### WHAT YOU ARE ASKED TO DO
Write out everything from the line containing "The width and height of the screenshot is (842, 480)." down to the line containing "Action: click(17, 828)", both included, exactly as each line appears.

(Excerpt from a dataset)
= = =

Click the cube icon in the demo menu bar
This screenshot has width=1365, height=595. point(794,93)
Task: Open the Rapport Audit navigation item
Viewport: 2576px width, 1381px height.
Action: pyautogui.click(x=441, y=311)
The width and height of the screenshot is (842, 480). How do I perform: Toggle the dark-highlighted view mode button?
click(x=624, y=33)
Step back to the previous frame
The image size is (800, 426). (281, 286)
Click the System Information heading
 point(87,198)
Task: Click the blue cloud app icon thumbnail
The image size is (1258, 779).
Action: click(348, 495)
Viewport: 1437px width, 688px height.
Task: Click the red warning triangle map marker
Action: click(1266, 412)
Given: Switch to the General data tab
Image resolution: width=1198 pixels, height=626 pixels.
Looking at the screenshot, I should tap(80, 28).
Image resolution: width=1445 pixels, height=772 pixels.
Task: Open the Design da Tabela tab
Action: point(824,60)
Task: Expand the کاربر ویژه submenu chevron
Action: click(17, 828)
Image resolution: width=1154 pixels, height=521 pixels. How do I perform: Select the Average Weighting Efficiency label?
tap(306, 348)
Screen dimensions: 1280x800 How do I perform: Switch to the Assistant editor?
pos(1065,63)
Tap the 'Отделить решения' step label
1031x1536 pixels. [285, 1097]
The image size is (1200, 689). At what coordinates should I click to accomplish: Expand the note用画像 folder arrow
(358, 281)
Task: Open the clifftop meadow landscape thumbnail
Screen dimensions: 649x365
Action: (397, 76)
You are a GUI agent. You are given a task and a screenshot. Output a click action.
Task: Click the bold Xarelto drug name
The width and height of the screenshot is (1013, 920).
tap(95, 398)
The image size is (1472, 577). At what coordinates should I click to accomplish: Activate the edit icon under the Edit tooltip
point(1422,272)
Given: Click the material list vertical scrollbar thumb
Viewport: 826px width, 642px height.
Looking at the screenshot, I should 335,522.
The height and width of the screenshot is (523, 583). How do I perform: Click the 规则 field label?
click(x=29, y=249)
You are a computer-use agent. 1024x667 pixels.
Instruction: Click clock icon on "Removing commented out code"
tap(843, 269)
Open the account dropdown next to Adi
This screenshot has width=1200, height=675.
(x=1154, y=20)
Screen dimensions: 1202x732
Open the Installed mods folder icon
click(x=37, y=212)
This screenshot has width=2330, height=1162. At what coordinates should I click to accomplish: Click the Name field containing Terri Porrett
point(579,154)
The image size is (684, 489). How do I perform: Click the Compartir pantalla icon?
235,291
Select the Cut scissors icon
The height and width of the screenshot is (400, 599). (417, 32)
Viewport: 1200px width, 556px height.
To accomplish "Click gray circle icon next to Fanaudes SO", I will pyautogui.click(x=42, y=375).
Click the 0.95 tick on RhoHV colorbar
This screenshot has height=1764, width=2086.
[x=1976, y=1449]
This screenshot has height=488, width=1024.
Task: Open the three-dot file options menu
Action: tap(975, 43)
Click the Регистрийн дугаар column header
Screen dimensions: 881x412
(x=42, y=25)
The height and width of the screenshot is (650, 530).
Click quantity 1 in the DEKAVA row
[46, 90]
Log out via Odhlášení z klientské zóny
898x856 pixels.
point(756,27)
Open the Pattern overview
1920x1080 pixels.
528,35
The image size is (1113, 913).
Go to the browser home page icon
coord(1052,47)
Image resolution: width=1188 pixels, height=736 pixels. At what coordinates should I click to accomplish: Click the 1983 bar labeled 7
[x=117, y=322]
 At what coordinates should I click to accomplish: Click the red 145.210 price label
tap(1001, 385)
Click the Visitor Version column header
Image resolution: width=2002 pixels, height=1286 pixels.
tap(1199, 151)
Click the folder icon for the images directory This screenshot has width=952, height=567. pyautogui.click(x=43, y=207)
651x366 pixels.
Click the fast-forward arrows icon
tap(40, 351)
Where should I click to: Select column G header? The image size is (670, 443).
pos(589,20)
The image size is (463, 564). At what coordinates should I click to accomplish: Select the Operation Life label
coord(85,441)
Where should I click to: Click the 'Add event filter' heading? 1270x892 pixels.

= = =

### ANSWER TO THIS EXERCISE
The width and height of the screenshot is (842, 480). How do I perform: Toggle the dark-highlighted view mode button?
click(x=624, y=33)
Step back to the previous frame
The image size is (800, 426). (281, 286)
Click the System Information heading
 point(87,198)
Task: Click the blue cloud app icon thumbnail
The image size is (1258, 779).
Action: click(348, 495)
Viewport: 1437px width, 688px height.
Task: Click the red warning triangle map marker
Action: click(1266, 412)
Given: Switch to the General data tab
Image resolution: width=1198 pixels, height=626 pixels.
Looking at the screenshot, I should tap(80, 28).
Image resolution: width=1445 pixels, height=772 pixels.
Task: Open the Design da Tabela tab
Action: point(824,60)
Task: Expand the کاربر ویژه submenu chevron
Action: click(17, 828)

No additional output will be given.